**REQUIRED WORK**. From the line containing "Screen dimensions: 365x391" down to the last line of the records below, restate each line word for word and leave out the rest.

(Records drawn from a dataset)
——

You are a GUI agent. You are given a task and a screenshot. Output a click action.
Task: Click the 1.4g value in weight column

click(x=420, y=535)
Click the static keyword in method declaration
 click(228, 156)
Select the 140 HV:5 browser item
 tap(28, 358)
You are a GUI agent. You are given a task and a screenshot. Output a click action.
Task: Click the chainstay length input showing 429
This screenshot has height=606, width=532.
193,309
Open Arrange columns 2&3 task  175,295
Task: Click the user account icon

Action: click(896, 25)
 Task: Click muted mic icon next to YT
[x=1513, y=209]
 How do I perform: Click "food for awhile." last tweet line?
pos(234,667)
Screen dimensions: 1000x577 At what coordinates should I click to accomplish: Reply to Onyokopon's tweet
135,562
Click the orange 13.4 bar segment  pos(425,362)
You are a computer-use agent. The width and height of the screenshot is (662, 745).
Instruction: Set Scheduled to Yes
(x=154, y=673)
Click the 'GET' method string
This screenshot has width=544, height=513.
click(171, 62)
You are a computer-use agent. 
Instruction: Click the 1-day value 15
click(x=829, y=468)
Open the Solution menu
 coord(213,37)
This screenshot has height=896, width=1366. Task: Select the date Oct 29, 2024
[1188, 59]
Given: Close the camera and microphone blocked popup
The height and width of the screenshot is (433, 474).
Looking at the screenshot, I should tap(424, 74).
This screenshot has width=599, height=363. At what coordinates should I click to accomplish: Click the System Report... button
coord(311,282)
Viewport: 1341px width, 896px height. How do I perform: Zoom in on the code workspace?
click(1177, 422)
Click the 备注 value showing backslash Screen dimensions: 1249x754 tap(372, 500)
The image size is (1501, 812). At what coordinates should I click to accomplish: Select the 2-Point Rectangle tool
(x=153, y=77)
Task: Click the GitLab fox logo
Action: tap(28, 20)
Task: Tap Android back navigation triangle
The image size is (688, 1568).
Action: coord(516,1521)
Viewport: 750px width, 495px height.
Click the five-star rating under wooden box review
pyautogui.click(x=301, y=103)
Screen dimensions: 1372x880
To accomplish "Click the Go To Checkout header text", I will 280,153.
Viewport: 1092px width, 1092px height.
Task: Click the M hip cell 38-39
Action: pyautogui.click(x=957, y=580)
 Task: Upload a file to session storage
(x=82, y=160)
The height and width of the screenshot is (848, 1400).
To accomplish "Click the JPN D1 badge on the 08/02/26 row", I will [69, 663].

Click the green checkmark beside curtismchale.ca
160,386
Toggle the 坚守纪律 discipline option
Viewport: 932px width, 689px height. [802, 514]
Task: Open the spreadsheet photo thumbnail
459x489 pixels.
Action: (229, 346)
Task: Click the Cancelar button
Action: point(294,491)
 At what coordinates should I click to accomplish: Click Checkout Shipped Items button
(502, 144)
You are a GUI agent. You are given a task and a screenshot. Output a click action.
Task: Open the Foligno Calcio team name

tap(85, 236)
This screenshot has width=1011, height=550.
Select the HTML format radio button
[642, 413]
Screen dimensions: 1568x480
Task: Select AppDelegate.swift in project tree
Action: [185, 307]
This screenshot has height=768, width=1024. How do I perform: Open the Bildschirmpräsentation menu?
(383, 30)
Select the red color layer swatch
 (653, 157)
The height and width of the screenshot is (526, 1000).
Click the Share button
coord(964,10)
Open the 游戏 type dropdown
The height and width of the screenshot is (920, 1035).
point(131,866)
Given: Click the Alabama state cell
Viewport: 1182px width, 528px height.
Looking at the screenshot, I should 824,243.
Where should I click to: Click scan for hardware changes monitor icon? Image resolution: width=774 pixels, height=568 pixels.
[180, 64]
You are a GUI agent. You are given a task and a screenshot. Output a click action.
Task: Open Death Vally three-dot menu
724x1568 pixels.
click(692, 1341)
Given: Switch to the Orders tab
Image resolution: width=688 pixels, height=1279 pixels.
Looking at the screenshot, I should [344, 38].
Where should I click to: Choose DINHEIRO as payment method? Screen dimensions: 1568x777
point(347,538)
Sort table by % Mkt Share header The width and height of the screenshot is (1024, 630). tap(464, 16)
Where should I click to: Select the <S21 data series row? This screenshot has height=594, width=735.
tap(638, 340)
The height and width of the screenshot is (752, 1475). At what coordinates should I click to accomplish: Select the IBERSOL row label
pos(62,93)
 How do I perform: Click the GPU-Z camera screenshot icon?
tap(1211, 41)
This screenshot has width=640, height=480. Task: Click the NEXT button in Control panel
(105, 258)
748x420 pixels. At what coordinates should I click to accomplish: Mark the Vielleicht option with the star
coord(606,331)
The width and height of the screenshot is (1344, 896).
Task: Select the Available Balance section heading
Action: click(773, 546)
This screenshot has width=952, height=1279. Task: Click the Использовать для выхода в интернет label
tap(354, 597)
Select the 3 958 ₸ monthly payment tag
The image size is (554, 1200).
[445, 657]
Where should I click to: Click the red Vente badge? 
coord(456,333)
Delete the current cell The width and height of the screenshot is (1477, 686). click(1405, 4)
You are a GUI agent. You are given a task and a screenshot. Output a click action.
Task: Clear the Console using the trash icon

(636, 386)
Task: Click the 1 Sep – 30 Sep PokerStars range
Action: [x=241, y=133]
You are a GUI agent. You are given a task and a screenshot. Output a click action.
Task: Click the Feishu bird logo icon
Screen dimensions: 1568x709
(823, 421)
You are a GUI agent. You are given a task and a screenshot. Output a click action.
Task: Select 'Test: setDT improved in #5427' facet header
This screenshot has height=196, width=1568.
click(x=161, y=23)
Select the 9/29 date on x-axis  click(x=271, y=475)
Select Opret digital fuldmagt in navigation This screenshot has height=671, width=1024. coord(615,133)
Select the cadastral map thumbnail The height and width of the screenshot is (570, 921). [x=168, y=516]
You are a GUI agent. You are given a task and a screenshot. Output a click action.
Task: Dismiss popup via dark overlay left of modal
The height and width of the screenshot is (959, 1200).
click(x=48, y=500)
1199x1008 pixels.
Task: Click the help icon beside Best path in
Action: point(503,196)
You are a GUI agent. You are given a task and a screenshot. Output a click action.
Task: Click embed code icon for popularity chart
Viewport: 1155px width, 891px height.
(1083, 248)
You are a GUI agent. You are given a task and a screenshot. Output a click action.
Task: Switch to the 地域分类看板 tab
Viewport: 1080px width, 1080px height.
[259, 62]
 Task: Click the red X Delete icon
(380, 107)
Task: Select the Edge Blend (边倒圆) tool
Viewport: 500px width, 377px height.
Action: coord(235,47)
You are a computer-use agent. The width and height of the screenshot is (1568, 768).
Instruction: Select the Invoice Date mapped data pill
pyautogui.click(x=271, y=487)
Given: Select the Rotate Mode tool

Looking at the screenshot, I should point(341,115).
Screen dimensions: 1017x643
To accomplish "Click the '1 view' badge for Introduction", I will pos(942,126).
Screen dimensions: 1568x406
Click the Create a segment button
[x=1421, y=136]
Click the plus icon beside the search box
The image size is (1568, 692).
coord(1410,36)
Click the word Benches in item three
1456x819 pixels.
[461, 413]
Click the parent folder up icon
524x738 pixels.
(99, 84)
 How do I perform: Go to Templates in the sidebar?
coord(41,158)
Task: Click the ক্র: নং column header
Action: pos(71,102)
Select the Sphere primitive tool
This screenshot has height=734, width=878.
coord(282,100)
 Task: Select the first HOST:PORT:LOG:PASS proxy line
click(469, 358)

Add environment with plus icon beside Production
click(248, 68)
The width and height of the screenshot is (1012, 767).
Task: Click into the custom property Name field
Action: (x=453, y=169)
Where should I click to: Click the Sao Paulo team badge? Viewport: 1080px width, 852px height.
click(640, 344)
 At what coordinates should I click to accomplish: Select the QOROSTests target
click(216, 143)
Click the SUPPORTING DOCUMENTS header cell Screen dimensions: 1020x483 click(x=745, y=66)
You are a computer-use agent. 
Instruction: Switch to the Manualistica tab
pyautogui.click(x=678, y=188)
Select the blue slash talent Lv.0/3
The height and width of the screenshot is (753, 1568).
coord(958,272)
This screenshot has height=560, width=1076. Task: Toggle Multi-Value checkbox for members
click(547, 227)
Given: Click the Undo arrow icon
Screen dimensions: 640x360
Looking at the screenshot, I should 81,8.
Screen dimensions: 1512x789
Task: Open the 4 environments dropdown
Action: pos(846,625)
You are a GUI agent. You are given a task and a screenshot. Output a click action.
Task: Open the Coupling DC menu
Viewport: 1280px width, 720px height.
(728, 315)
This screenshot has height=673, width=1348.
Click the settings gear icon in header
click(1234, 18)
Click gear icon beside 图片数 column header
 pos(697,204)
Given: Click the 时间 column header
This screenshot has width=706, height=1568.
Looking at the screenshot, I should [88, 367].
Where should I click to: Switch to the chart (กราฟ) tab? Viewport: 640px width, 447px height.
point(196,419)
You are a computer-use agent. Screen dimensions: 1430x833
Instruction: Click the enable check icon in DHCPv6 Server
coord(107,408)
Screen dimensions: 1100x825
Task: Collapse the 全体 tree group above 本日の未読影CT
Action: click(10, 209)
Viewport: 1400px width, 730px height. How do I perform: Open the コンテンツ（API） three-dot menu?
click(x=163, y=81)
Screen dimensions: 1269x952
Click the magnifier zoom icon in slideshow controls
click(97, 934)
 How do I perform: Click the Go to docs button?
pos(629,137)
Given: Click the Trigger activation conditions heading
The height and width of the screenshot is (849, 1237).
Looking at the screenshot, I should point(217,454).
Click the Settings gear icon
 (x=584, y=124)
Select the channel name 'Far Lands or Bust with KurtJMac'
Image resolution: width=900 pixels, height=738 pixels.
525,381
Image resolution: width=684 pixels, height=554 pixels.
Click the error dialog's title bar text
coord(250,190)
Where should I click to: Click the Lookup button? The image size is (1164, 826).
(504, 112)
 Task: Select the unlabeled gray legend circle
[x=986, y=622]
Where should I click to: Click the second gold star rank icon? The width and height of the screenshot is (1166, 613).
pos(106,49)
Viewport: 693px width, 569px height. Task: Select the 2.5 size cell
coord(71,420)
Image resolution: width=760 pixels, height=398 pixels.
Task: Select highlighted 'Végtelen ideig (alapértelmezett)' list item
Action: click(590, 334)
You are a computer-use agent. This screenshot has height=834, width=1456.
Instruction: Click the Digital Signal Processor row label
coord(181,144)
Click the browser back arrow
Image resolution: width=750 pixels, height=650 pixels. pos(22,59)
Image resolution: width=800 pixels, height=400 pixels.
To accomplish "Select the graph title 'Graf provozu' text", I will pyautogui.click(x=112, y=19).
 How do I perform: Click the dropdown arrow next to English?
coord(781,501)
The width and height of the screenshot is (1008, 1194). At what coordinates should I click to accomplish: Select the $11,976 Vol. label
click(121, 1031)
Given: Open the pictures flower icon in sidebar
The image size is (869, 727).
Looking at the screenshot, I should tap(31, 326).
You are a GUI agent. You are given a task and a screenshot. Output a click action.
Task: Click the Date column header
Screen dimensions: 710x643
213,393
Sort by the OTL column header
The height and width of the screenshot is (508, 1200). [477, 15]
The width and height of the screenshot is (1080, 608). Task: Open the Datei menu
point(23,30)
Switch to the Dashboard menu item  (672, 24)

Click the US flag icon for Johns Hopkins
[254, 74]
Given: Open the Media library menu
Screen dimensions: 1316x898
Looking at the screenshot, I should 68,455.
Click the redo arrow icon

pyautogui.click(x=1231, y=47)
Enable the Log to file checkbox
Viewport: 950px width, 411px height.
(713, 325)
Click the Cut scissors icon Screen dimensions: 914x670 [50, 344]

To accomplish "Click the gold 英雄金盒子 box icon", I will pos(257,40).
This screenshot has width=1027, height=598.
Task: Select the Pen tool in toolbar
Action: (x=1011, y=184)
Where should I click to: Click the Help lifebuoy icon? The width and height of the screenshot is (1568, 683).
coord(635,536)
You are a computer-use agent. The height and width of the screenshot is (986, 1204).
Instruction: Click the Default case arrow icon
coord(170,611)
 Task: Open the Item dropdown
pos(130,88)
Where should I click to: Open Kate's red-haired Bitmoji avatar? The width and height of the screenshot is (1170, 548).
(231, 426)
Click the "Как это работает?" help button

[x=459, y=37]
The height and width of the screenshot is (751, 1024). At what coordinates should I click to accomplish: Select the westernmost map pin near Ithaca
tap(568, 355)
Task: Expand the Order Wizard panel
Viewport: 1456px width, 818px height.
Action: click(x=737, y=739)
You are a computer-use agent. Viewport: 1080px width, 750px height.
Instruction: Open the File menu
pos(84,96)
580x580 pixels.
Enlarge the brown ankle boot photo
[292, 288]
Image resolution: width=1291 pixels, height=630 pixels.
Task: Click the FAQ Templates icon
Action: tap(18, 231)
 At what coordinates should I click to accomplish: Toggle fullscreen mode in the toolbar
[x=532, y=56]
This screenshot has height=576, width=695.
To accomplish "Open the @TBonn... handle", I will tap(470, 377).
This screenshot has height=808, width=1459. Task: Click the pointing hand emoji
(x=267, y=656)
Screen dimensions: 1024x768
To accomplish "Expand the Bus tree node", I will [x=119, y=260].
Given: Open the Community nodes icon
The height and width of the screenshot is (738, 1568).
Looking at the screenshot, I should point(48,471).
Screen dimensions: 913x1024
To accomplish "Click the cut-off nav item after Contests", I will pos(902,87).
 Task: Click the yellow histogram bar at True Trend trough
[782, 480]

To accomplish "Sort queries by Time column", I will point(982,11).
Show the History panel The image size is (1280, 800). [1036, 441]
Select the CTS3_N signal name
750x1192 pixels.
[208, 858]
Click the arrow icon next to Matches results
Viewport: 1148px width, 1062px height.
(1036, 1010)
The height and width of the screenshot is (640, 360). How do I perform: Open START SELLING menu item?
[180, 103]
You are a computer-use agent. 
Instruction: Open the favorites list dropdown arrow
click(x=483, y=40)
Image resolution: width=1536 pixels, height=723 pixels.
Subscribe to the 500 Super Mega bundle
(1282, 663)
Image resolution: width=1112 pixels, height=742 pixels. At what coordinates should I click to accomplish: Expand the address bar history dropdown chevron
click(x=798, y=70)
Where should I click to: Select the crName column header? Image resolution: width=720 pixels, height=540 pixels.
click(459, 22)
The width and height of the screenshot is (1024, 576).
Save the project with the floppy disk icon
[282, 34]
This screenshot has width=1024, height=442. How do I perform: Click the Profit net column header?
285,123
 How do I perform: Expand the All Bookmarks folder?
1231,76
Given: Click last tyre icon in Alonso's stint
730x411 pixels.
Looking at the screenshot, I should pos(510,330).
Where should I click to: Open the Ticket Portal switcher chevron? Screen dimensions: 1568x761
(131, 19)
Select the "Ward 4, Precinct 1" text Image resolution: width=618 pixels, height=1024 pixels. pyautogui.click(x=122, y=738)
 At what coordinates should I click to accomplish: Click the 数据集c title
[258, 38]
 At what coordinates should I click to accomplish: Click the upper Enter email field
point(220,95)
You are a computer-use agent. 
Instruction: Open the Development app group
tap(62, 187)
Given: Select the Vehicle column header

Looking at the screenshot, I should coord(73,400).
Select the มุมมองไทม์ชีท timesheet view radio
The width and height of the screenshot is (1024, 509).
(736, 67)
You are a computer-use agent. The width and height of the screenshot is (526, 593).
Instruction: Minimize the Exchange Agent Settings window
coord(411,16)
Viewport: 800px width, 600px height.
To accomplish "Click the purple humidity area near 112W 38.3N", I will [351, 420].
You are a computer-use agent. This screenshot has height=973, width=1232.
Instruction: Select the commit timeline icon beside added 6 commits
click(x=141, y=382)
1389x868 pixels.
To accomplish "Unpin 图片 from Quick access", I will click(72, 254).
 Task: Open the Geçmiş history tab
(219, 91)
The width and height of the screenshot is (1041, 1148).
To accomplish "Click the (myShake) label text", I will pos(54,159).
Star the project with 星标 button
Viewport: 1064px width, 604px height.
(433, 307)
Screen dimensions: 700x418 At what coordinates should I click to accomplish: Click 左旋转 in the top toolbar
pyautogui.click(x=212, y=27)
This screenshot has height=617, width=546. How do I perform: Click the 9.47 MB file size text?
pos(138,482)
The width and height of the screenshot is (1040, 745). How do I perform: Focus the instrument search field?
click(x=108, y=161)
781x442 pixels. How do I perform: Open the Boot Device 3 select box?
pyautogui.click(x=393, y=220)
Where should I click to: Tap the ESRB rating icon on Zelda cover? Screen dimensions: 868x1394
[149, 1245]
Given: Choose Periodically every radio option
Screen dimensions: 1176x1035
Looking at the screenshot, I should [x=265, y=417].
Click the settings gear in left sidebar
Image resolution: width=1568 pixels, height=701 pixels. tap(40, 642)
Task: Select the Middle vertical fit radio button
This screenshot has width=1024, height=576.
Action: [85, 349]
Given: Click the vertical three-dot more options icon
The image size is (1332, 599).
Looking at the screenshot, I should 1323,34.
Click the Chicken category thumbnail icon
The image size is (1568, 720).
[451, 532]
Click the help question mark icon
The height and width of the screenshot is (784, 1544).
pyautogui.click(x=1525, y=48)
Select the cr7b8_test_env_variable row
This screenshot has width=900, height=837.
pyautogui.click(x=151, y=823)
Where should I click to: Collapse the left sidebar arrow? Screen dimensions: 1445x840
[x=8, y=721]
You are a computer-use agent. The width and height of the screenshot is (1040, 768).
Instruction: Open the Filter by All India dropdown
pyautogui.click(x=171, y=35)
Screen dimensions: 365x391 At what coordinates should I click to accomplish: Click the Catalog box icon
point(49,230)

——

**SOLUTION TO THE PROBLEM**.
Screen dimensions: 365x391 At what coordinates should I click to accomplish: Click the Catalog box icon
point(49,230)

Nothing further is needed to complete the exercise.